__PROVIDED PASSAGE__
====
Engineers of the Northrop-Grumman Corporation had long been interested in the Ho-229, and several of them visited the Smithsonian facility in Silver Hill, Maryland in the early 1980s to study the V3 airframe. In early 2008, Northrop-Grumman paired up with award-winning TV documentary producer Michael Jorgensen, another long-time fan of the aircraft, and the National Geographic Channel to produce a documentary to determine whether the Ho-229 was in fact the world's first true "stealth" fighter-bomber.
A team of engineers from Northrop-Grumman ran electromagnetic tests on the V3's multilayer wooden center-section nose cones. The cones are three-fourths of an inch thick and made up of thin sheets of veneer. The team concluded that there was indeed some form of conducting element in the glue, as the radar signal slowed down considerably as it passed through the cone.
====
__RAW DATA__
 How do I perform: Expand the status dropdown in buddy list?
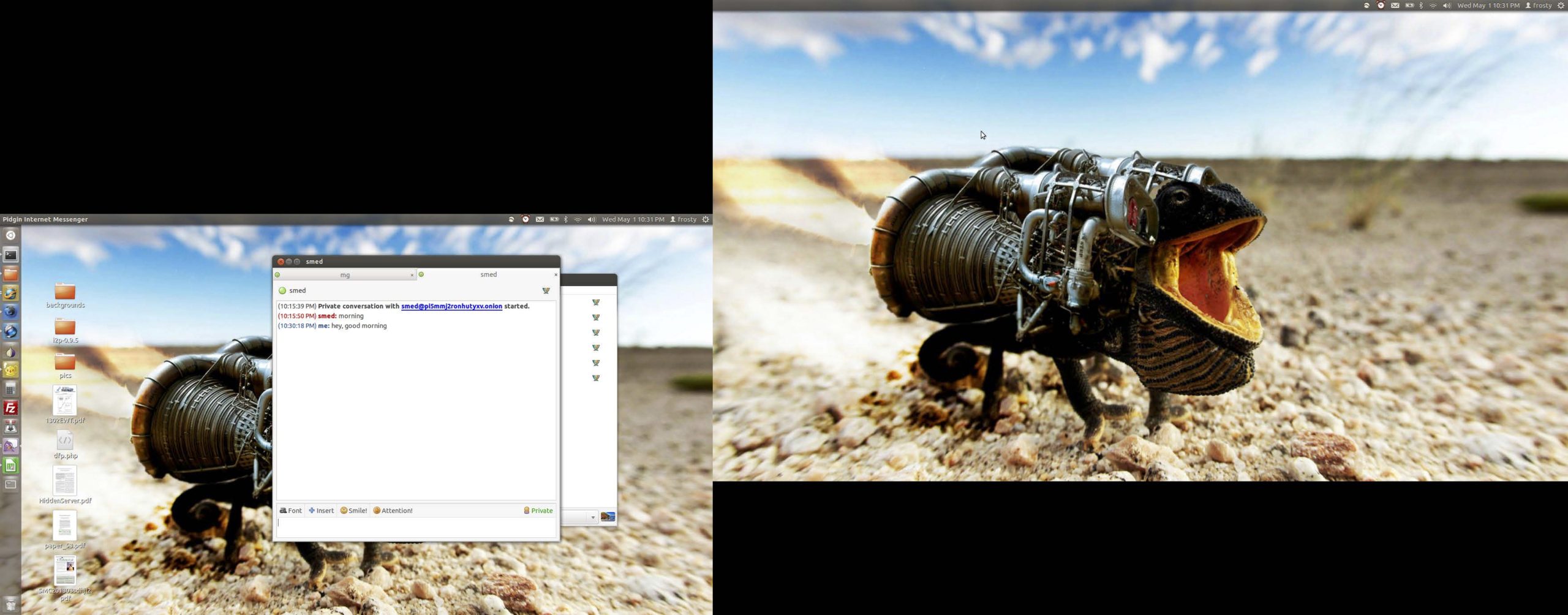click(592, 518)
====
__WHAT TO DO__
- 1) According to the Ho-229 passage, why did the Northrop-Grumman engineers conclude that the glue in the nose cones held some form of conducting element? Answer in one to three sentences.
- 2) Rewrite the Ho-229 passage between "A team of engineers" and "through the cone.", inclusive, replacing "veneer" with "wood".

__PROBLEM SOLUTIONS__
- 1) They concluded this because the radar signal slowed down considerably as it passed through the V3's multilayer wooden nose cone during their electromagnetic tests.

- 2)
A team of engineers from Northrop-Grumman ran electromagnetic tests on the V3's multilayer wooden center-section nose cones. The cones are three-fourths of an inch thick and made up of thin sheets of wood. The team concluded that there was indeed some form of conducting element in the glue, as the radar signal slowed down considerably as it passed through the cone.